Even when given allowance for quantifiable preclinical error and the effect of inflated cutoff values on predictive accuracy in the validation set, the data discourage more advanced validation. The appeal of detecting occult disease with lead-time advantage over CT scanning is tempered by excessive false negative rates, and certainly restricts this assay’s utility in selecting individuals that most warrant serial imaging [5]. Interpretation of positive measures is further confounded by the apparent lack of specificity for thoracic malignancy.

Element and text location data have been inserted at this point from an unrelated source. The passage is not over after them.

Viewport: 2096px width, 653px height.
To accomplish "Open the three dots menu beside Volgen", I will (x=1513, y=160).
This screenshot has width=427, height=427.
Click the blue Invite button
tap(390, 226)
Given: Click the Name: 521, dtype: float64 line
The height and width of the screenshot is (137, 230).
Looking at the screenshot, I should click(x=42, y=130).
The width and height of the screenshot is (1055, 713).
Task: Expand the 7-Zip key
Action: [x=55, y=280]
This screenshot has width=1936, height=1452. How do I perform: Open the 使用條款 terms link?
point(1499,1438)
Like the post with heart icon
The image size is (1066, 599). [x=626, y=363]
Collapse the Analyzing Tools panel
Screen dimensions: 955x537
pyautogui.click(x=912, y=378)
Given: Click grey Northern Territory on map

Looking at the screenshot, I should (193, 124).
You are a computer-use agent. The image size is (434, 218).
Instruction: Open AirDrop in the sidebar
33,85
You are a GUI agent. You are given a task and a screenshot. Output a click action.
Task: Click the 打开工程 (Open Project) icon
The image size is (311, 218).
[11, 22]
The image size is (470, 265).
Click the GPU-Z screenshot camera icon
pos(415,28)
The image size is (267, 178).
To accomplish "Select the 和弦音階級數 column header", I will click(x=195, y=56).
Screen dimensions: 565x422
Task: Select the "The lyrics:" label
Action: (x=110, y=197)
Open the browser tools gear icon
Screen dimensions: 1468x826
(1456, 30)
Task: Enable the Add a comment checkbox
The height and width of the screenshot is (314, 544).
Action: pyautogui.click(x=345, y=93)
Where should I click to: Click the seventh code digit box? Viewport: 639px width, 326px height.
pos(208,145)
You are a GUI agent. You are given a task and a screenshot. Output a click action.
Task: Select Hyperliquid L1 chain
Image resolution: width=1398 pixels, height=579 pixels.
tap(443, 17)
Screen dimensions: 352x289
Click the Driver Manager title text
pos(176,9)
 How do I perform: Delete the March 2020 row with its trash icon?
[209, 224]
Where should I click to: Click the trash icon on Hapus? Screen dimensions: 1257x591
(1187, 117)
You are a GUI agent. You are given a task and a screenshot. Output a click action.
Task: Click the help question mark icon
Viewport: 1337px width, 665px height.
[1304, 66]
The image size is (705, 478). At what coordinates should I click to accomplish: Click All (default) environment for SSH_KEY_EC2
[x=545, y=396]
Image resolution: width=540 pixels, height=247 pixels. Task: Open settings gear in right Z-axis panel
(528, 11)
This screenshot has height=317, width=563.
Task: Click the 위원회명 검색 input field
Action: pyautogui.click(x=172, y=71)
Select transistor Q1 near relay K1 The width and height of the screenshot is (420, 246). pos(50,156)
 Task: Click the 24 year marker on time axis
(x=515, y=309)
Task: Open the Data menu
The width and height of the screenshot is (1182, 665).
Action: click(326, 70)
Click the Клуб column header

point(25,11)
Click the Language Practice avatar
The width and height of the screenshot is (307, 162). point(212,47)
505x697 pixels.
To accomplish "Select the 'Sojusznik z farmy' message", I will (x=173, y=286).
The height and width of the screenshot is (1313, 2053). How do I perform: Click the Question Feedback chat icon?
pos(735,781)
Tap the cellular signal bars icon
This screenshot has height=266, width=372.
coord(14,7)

Provisional assessment of the small number of radiographically detectable cancers in post hoc analysis approximates that of autoantibody profiles independently validated by other groups testing for established cancers [21]–[23]. If by extension we assume the best achievable sensitivity for stage I cancer is 80%, with a corresponding specificity of 40% expanding our analysis to sample sets with larger number of established cancers does not seem warranted. Also similar to other assays in the literature, a provisional sensitivity of 40% for established disease corresponds to specificity >90% [21]–[24]. Adjusting the cutoff for high specificity seems only to further deviate from a conventional screening paradigm. If used to further stratify cases by probability of cancer, however, a cutoff that favors specificity could mitigate inter-reader variability and reduce the number of false negative readings on screening CT scans [25], [26]. A highly specific assay might also help discriminate benign from malignant nodules identified during screening, even though predictive value will be compromised by the promiscuity of the assay for both occult and radiographically apparent disease [27]. In summary, this report does not draw conclusions about future utility of this approach, but this validation study does not seem to support use of this assay as a primary population-based screening tool. Combining additional investigation with knowledge of this assay’s performance may identify other logical areas for autoantibody profiling in lung cancer diagnosis and management.